Or, well, do they? Before I ever Got Into Motown, this was one of the obvious touchstones I was always familiar with, one of the ones I just assumed everyone knew. A Top 10 hit here in Britain, it’s certainly a well-known song, and – if it isn’t quite as ubiquitous as My Girl (but then again, what is?) – it’s immediately recognisable, from the second those first few grizzled horn-and-bass pulses come pumping out of the radio. This isn’t the Temptations’ great monument, but it’s surely not far behind, right?

So, it was something of a surprise for me to discover that, while it did the business back home on black radio (becoming the Tempts’ third R&B number one), Get Ready was actually considered something of a flop on original release, enough to lose Smokey the gig as the Temptations’ main writer/producer. In 1966, Motown valued crossover success far above scoring big on the R&B charts, and when this single limped into the top 30 (quite literally, at number 30) for one week before sinking like a stone, Berry Gordy was deeply unimpressed. Smokey may have been Gordy’s closest and longest-serving lieutenant, a friend and a trusted collaborator and valued second-in-command, but for Motown’s flagship male group to be shunned so harshly by white radio was not only embarrassing, but potentially extremely harmful to Gordy’s overall vision.

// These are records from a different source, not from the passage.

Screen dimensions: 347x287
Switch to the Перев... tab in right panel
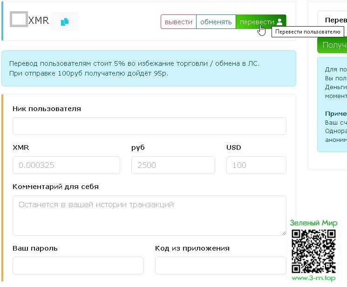pos(335,21)
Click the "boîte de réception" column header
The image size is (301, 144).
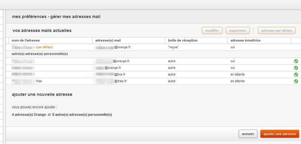pyautogui.click(x=183, y=40)
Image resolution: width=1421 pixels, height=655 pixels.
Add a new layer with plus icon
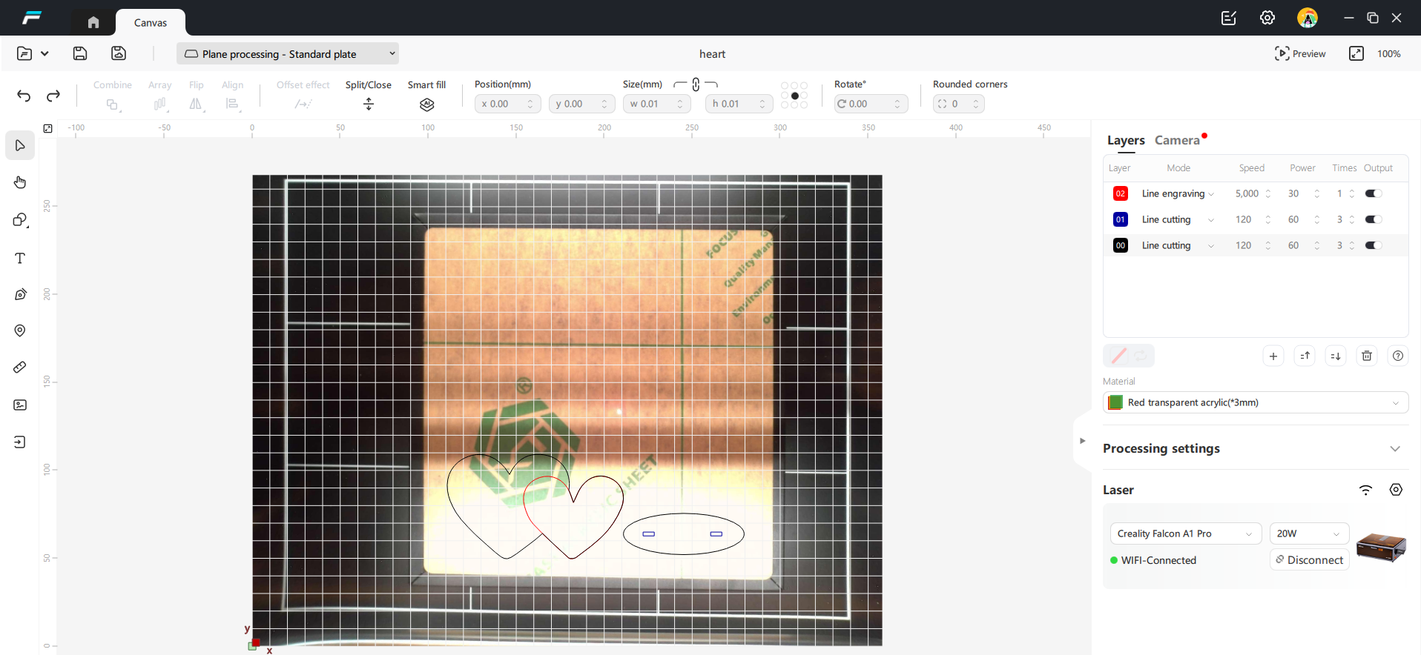1273,356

After this, Norman Whitfield took over at the helm of the Temptations, effectively for the rest of their top-level career; rather than being the triumphant pinnacle I’d assumed it to be, this record in fact marks the (commercially) disappointing end of a chapter, and of a glorious era.

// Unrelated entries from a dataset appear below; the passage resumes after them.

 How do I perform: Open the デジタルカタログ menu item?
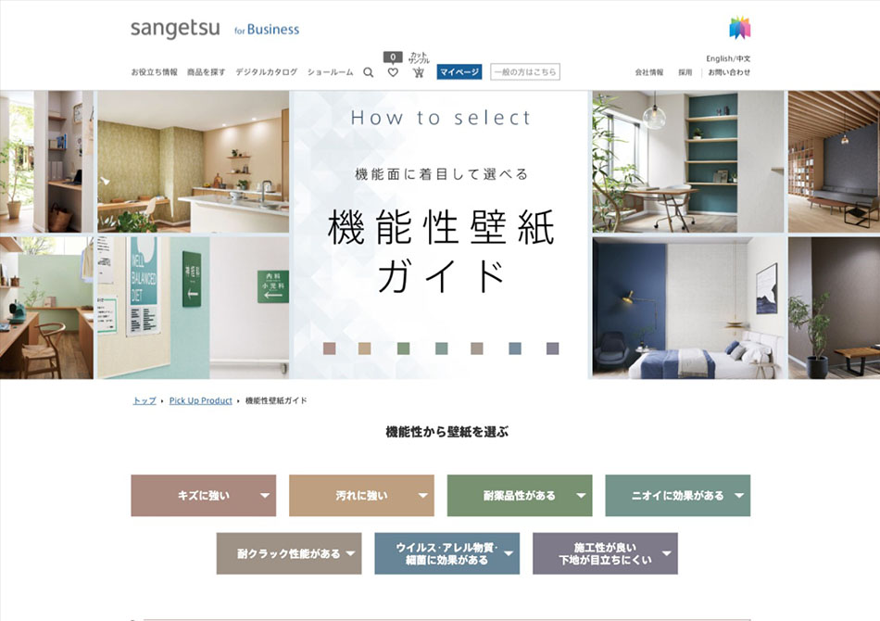pos(266,72)
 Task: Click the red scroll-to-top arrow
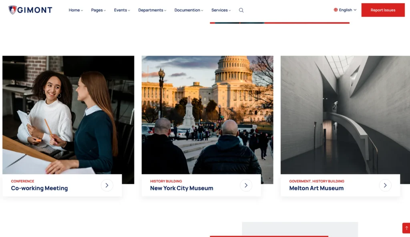406,228
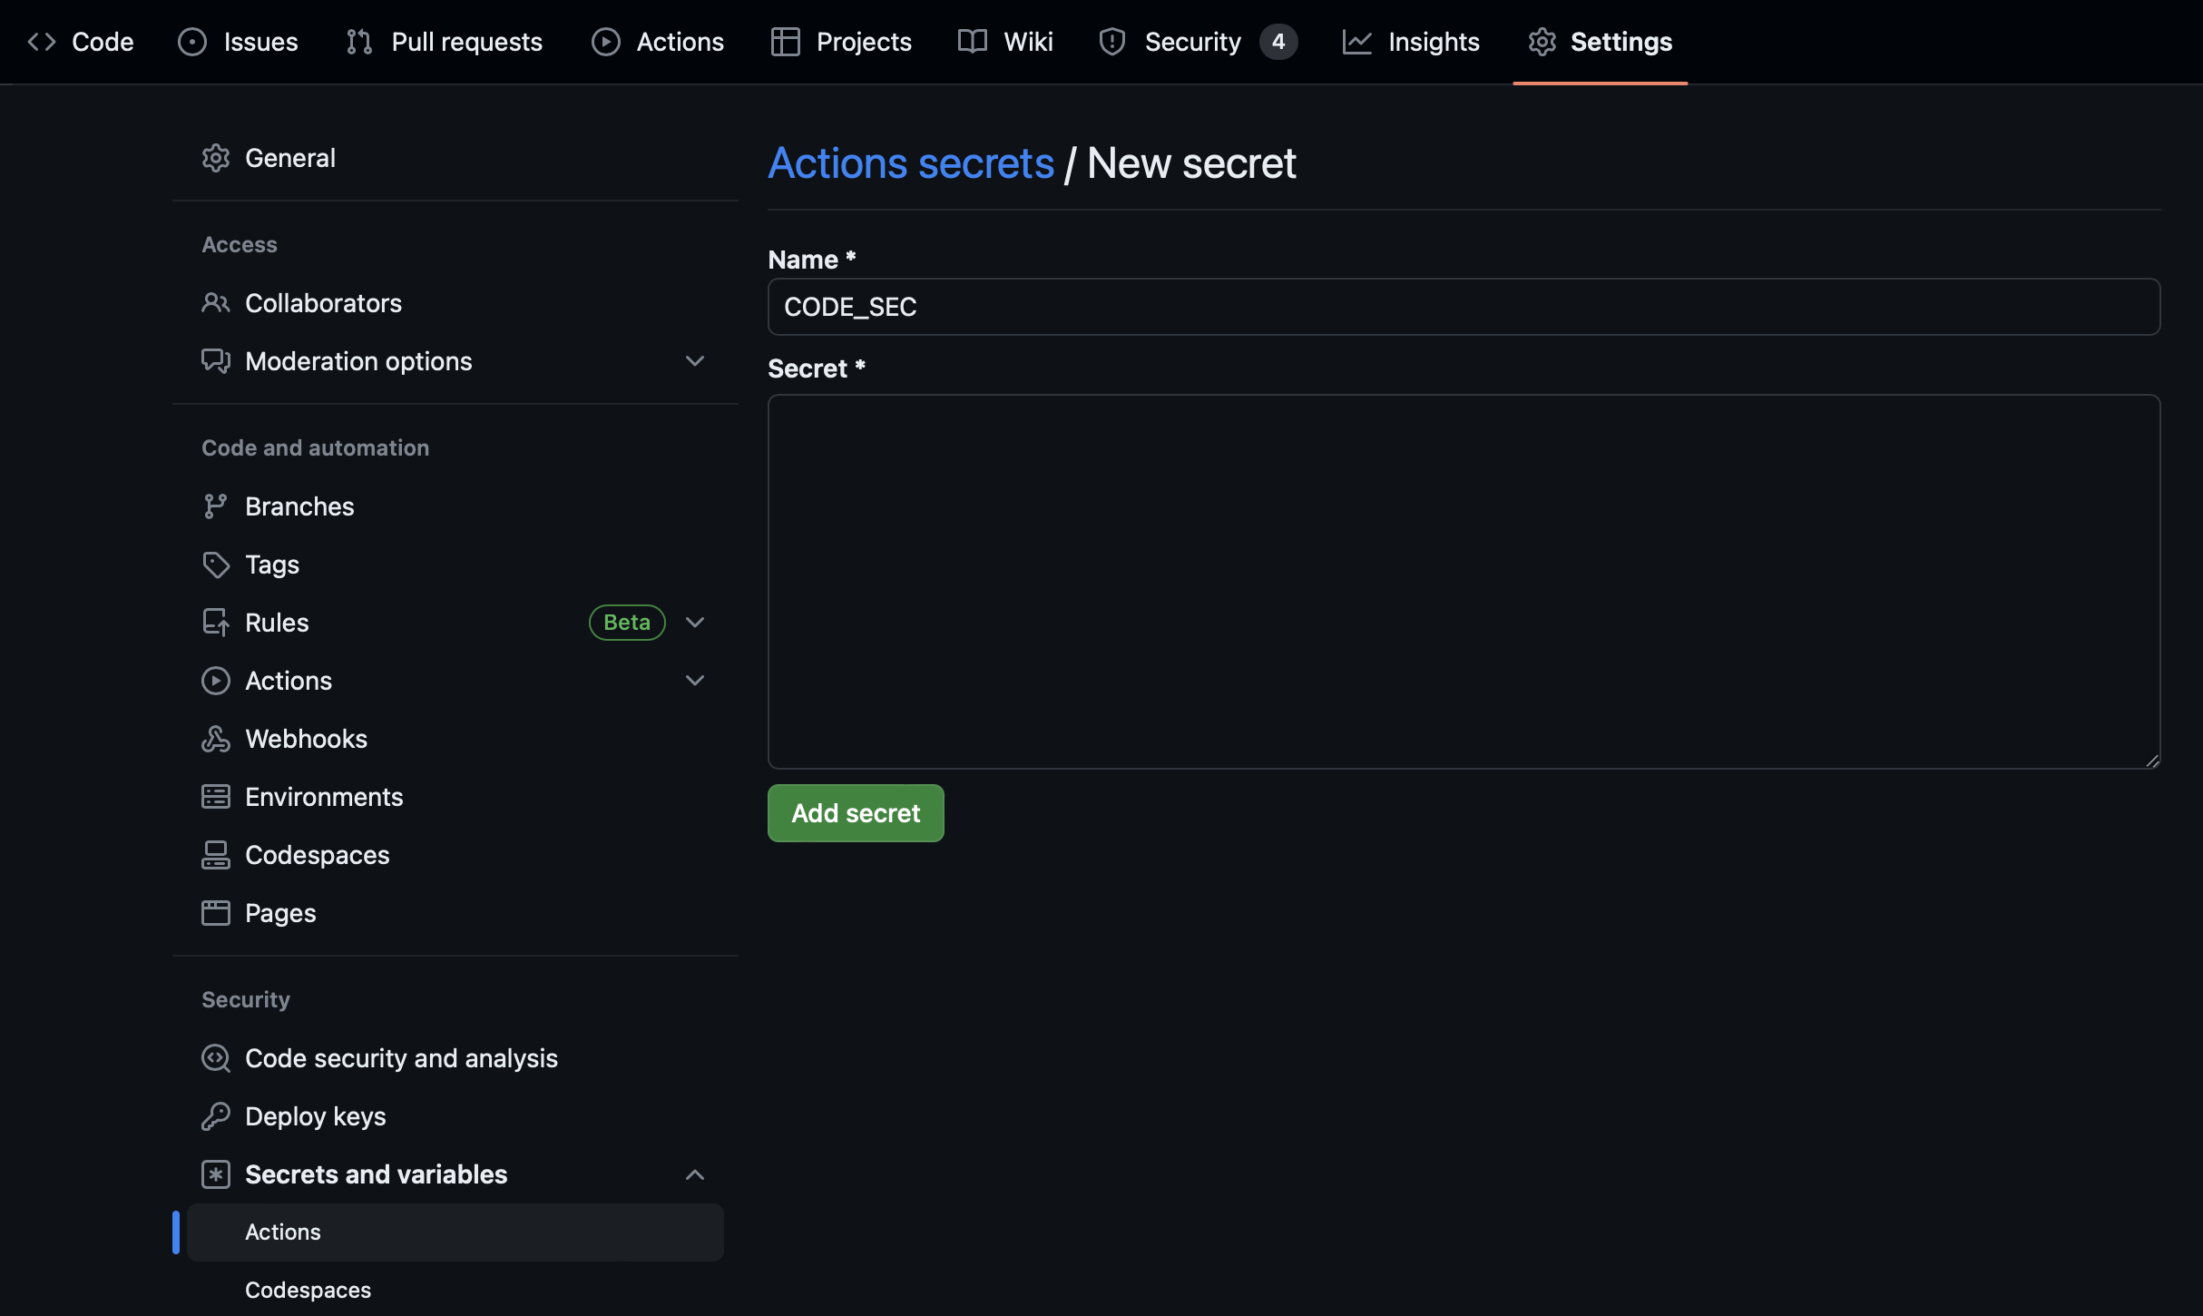Collapse the Secrets and variables section
The width and height of the screenshot is (2203, 1316).
point(694,1174)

All of which is not only a shame, but also really confusing, because this is truly spectacular.

IF EVER I’M ASKED WHAT MAKES MY DREAMS REAL

It’s not really clear to me what the “problem” was here, at more than fifty years’ remove (gulp!), but I can hazard a guess. This is probably the hottest Temptations cut so far, not only aimed squarely at the dancefloor but with a low, growling, almost menacing edge underneath the hip-shaking groove, all driven by those horns and some phenomenal bass work, and on the basis of that some people have drawn the simple conclusion that, while Motown had grown rich marrying hot black jazz and R&B grooves to smoother, poppier sounds, put bluntly, this was too black.

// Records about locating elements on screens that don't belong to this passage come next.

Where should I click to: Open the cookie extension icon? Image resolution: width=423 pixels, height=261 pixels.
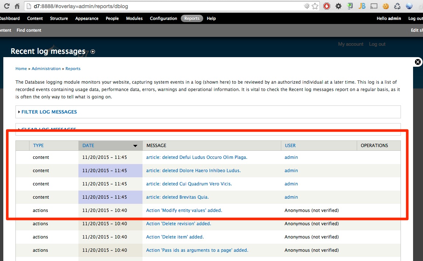click(385, 6)
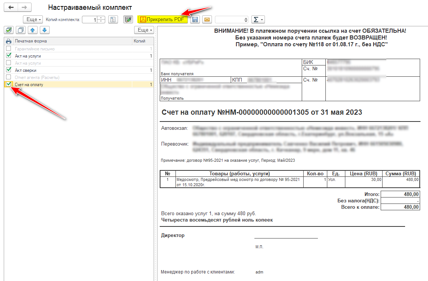Screen dimensions: 428x281
Task: Move selected form down with blue arrow
Action: pyautogui.click(x=44, y=30)
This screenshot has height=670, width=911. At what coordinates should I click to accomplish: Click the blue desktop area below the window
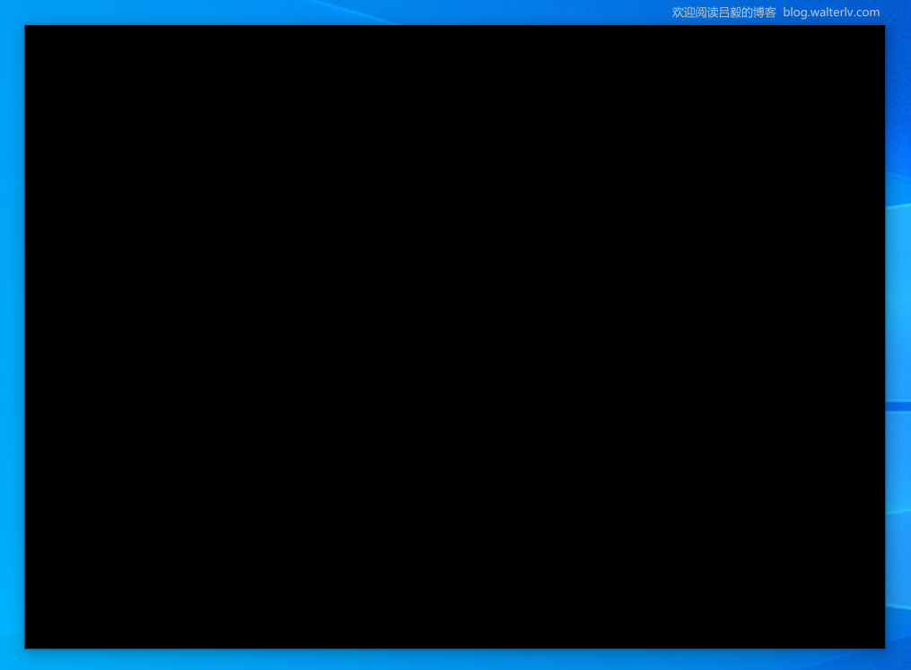pyautogui.click(x=449, y=659)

And maybe it really is that simple; it’s certainly possible that, even in 1966, this was enough to scare off enough milquetoast whites and their parents (or, more likely, the radio stations they were listening to) to kill its chart chances.

To these modern ears, it’s really not much of a step beyond what Marvin Gaye was doing around the same time, or the Isley Brothers, or Otis Redding… but then I think of what the Stax equivalent of Get Ready might be, and the first song I thought of was Sam and Dave’s Hold On, I’m Comin’, released a few months later, and the exact same thing happened there – top of the R&B chart, squashed miserably on the Hot 100.

It’s tempting to just shrug and chalk it up to America just not being quite ready (making the title a fun double reference, I guess), a cultural situation that would shortly cease to exist; while the civil rights movement was barely getting started addressing the inequalities in American society, the cultural cross-pollination between black and white music that had begun with rock ‘n’ roll, traced its way through the British invasion and, yes, the rise of Motown and their contemporaries in the pop-soul vanguard, was nigh unstoppable. The rise of a counterculture also aided the more widespread distribution and acceptance of harder-edged sounds that might not previously have found an audience; if Get Ready had emerged two years later, this probably wouldn’t have happened.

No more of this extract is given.